Also, auch wenn der golfarabische Unternehmensleiter nicht der kompetenteste im Team zu sein scheint, geben Sie ihm das keinesfalls zu verstehen! Und zweifeln Sie niemals öffentlich seinen Fähigkeiten an. Wahren Sie stattdessen sein Gesicht, indem Sie gemäß der Schura Beraterkomitees bilden.

Drop-down-Prinzip

In der golfarabischen Geschäftswelt orientiert man sich an religiösen Traditionen und an der Stammesgesellschaft. Die Regeln, die hier gelten, werden in die Unternehmen übertragen. Die Vater-Sohn-Beziehung aus der privaten Gemeinschaft herrscht in der Firma zwischen Chef und Mitarbeitern.

Golfarabische Unternehmen funktionieren nach dem Drop-Down-Prinzip. Der Vorgesetzte sagt gemäß seiner Stellung als Patriarch, was die Mitarbeiter zu tun haben. In Anlehnung an die in der Schura vorgesehene Beratung dürfen die Angestellten zwar ihre Meinung äußern, jedoch muss der Chef diese Vorschläge nicht annehmen.

Mit diesem patriarchalischen Führungsstil haben Mitarbeiter in golfarabischen Ländern allerdings kein Problem. Im Gegenteil. Golfarabische Angestellte übernehmen ohnehin nicht gerne Verantwortung. Sie verrichten lieber Aufgaben nach klaren Anweisungen in einem ihnen zugewiesenen Bereich.

Zudem sind die Angestellten ihrem Vorgesetzten gegenüber sehr loyal. Im Gegenzug ist der Chef für das Wohlergehen seiner Mitarbeiter verantwortlich. Und dies geht weit über den rein geschäftlichen Bereich hinaus.
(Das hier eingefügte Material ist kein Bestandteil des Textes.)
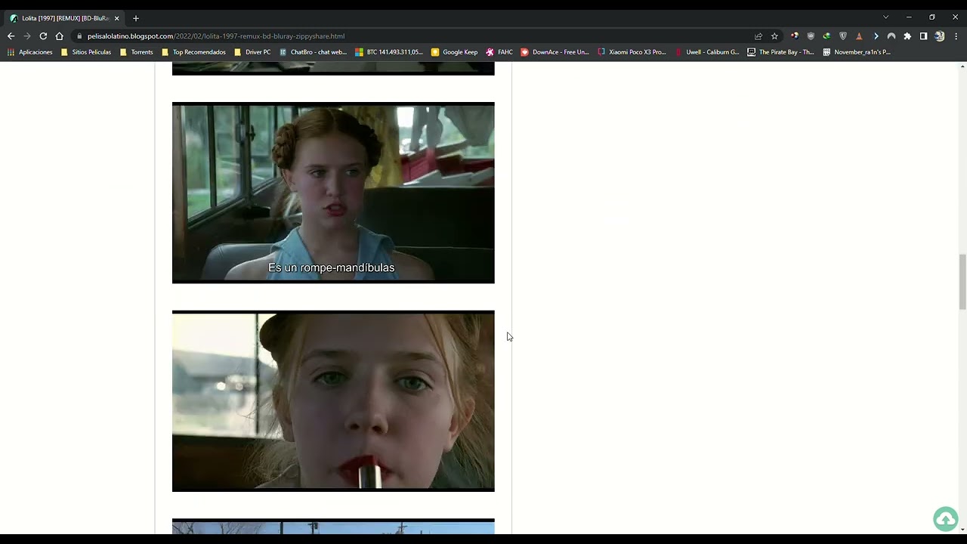Image resolution: width=967 pixels, height=544 pixels.
Task: Go back to the previous page
Action: (11, 36)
Wenn Sie selbst von Ihrer Firma in einen Golfstaat entsendet werden, um dort eine Niederlassung aufzubauen oder ein Projekt zu leiten, dann denken Sie als Vorgesetzter an das Drop-Down-Prinzip. Erwarten Sie nicht, dass golfarabische Mitarbeiter selbstständig arbeiten oder Verantwortung übernehmen. Sie möchten stattdessen in einem klar abgegrenzten Bereich genau definierte Aufgaben ausführen. Demnach arbeiten golfarabische Angestellte lieber in Teams, in denen die Verantwortung auf mehrere Schultern verteilt werden kann. Diesem Wunsch entsprechen Sie zum Beispiel mit der Einrichtung von Großraumbüros am ehesten.

Chef auch nach Feierabend

Als Oberhaupt eines Unternehmens kann man in der golfarabischen Welt die Chefrolle nicht einfach abstreifen, wenn man das Bürogebäude verlässt. Denn gleichzeitig übernimmt man im privaten Bereich die Aufgabe des Clan-Chefs. Firmenleiter werden als respektierte und geachtete Personen oft auch bei privaten Disputen als Berater hinzugezogen.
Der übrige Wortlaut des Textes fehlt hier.